EXERCISE >>
Could you write out, exactly, every line from the top of the data through the line holding "The width and height of the screenshot is (644, 258)."? Omit the pictures.

====== RECORDS TO USE ======

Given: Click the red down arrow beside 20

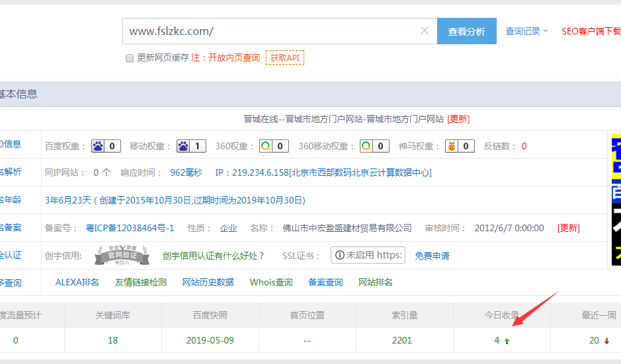Looking at the screenshot, I should [606, 341].
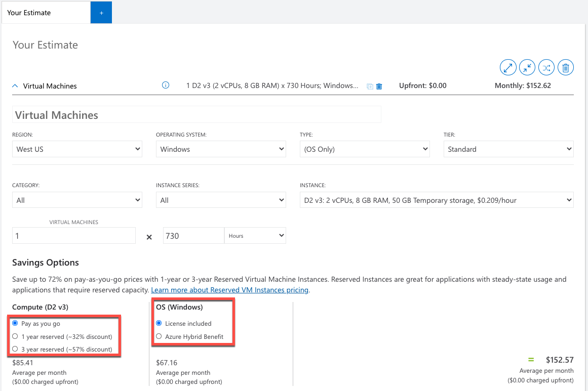Collapse the Virtual Machines section chevron
Viewport: 588px width, 391px height.
pyautogui.click(x=14, y=85)
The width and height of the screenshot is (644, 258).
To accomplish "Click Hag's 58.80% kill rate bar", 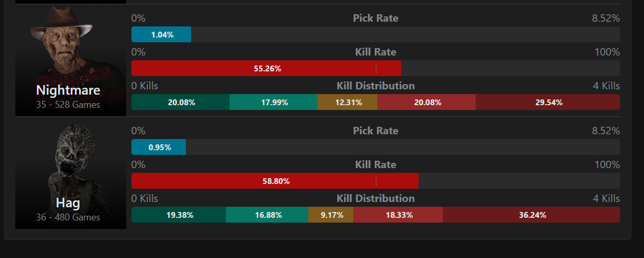I will coord(275,181).
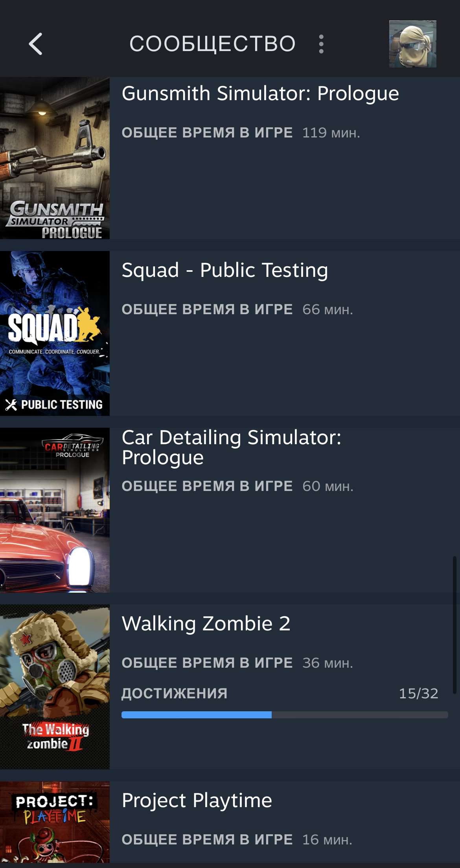This screenshot has width=460, height=868.
Task: Open the Car Detailing Simulator: Prologue title
Action: [x=232, y=447]
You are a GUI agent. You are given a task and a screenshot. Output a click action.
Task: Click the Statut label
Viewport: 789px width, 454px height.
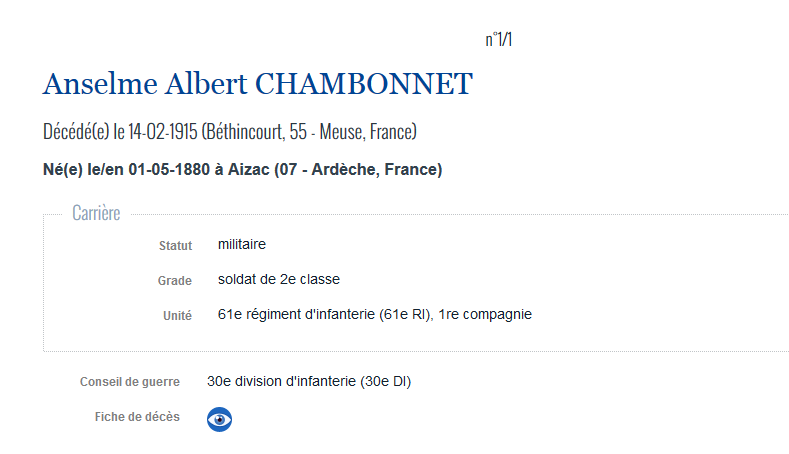point(176,246)
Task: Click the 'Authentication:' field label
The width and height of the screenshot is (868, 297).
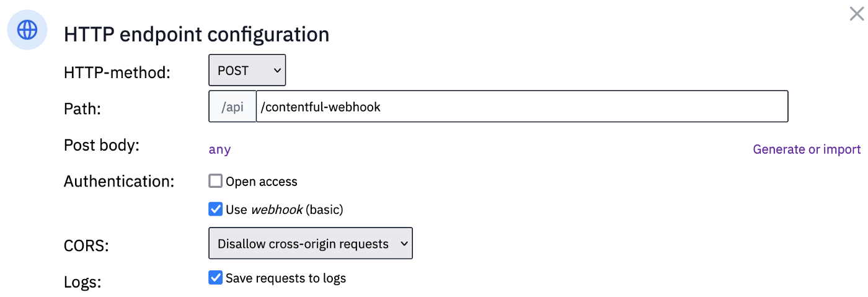Action: pos(119,182)
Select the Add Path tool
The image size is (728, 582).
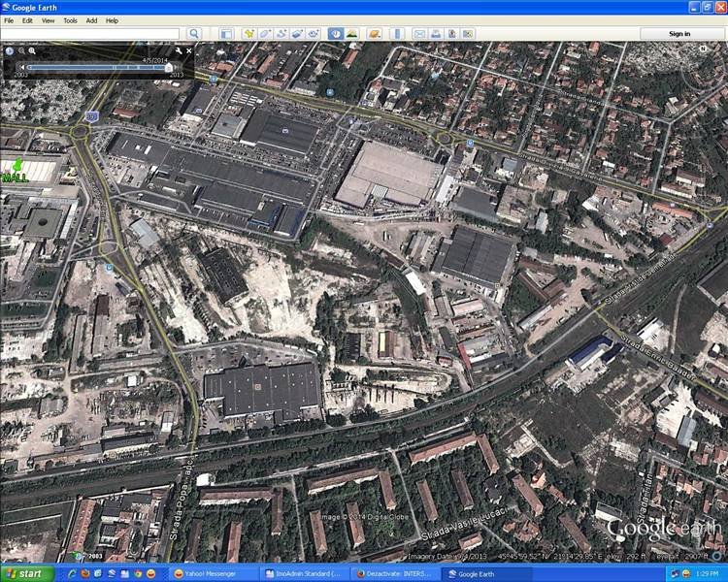tap(281, 34)
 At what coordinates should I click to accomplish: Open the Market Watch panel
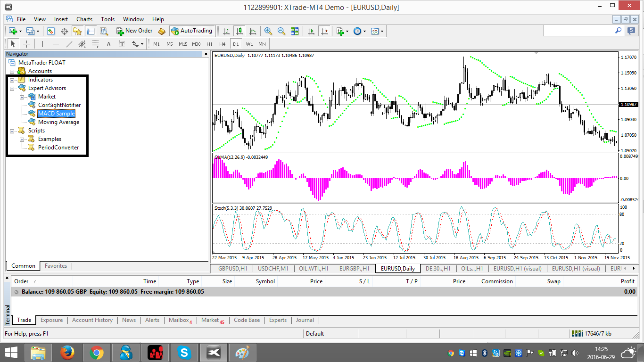[51, 31]
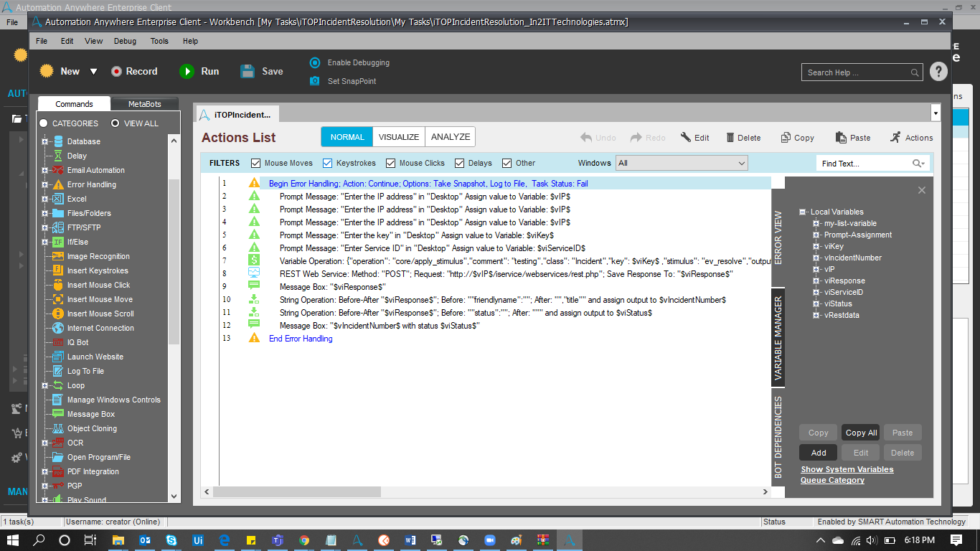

======

RESULT FOR THIS TASK >>
Given: Click the red down arrow beside 20

Looking at the screenshot, I should [606, 341].
Collapse the Virtual Machines section chevron
Viewport: 588px width, 391px height.
pyautogui.click(x=14, y=85)
The width and height of the screenshot is (644, 258).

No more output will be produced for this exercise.